Influence of quality by design
PharmTech: Has quality by design (QbD) influenced the outsourcing relationship? (See also "Reader Views on Changes in Pharma Manufacturing").
Kosko (Pfizer CentreSource): I fully expect that the benefits and advantages bestowed by a QbD approach will be an increasing topic of discussion, especially
for new high-value projects proceeding through the development cycle. Selecting a service provider with expertise, capability,
and experience can lead to a valuable dialogue on the range of potential benefits. A robust QbD approach also can lead to
a greater understanding of the manufacturing process for both partners, which ultimately results in a better management of
quality, change control, and supply.
Bhatia (DPT): Increased FDA oversight has resulted in a strong emphasis on quality management systems. Failure to adopt new initiatives
that drive quality has recently resulted in warning letters, consent degrees, and even closure of plants for pharma, biotech,
and contract providers. QbD is a similar initiative that will ultimately drive quality. It is expensive and requires change
in processes and systems. But that is what is needed to deliver the quality that the agency is targeting for the future. The
survival and success of the CRO that supports CMC could depend on the decision to either sit on the sidelines or make the
tough decision to support this initiative.

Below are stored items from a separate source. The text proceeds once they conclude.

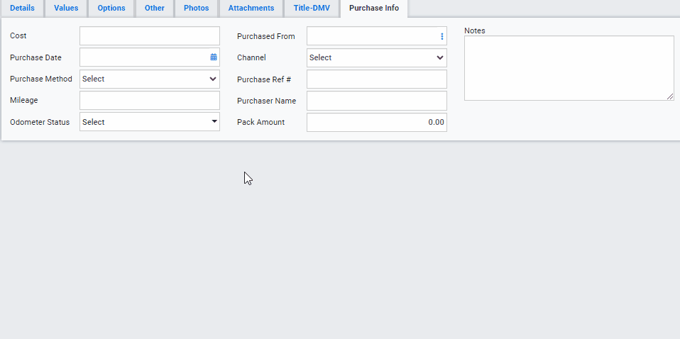680x339 pixels.
Task: Expand the Channel select list
Action: (x=376, y=57)
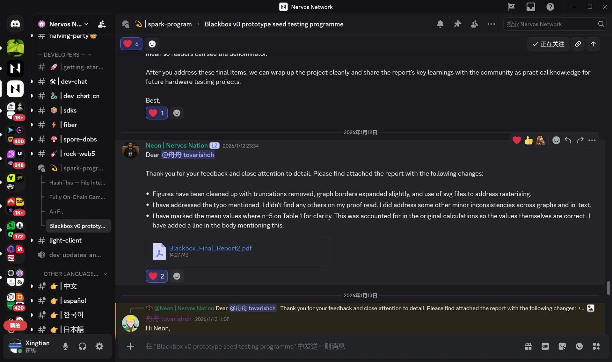Viewport: 612px width, 362px height.
Task: Toggle heart reaction with 2 count
Action: click(x=157, y=276)
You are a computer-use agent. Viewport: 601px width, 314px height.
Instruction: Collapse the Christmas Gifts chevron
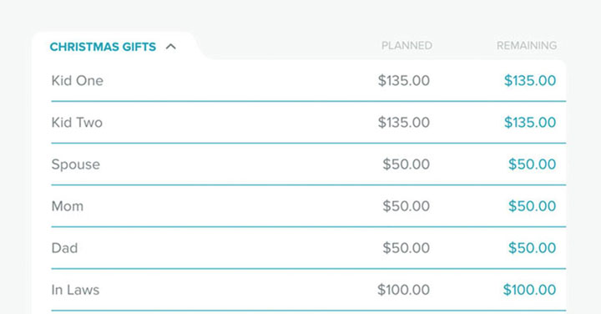click(x=170, y=47)
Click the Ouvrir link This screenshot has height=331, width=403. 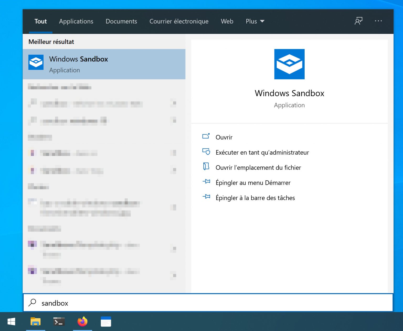(x=224, y=137)
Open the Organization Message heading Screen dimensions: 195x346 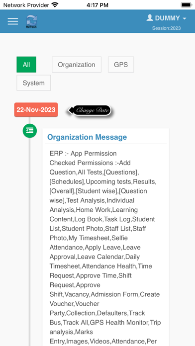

Weiler (SAFC): With more than 80% of all new chemical entities originated by small virtual pharma or biotech companies, QbD plays an important
role. CMOs have to use all their experience to advise their sponsors on the fastest and most efficient way to move forward.
An experienced CMO will have worked with many different sponsor companies, so the concept of continuous improvement is built
into daily operations. As a CMO, we are always looking at ways to build out each process by adopting and implementing best-practice
procedures. This experience, coupled with the speed and flexibility of virtual pharma companies can be one of the key success
factors when using the QbD approach in an outsourcing relationship.
Hennecke (Xcelience): The pharmaceutical industry has learned the collective lesson that a lack of process control can lead to significant downstream
costs in terms of time and money. The industry's response has been to bring QbD into the earlier stages of development. The
question is not really whether or not to implement QbD, but how and when. Because of their breadth in customer bases and scientific
understanding, service providers are increasingly in a strong position to offer solutions to complex formulation and process-development
needs using QbD.
Many sponsors are looking for advice from consultants and outsourcing partners on the role of QbD in their drug-development
strategy. More and more, I see contract service providers actively engaging in discussions with sponsor companies early in the development process, recognizing the significant value in the CMC data package as sponsor companies consider approval
submissions or technology transfer to commercial manufacturers. A provider that can provide QbD services really sets itself
apart from the pack and takes solutions selling to a new level.
Ruff (Metrics): QbD has definitely raised client expectations. They have read the ICH guidances and listened to FDA, which has signaled that
failure to follow QbD is to invite delays in drug approvals. Sponsors now expect their providers to fully understand and apply
QbD principles in their development projects. Clearly, this is already happening and will become increasingly important. Contract
service providers who follow the QbD pathway will have a significant competitive advantage.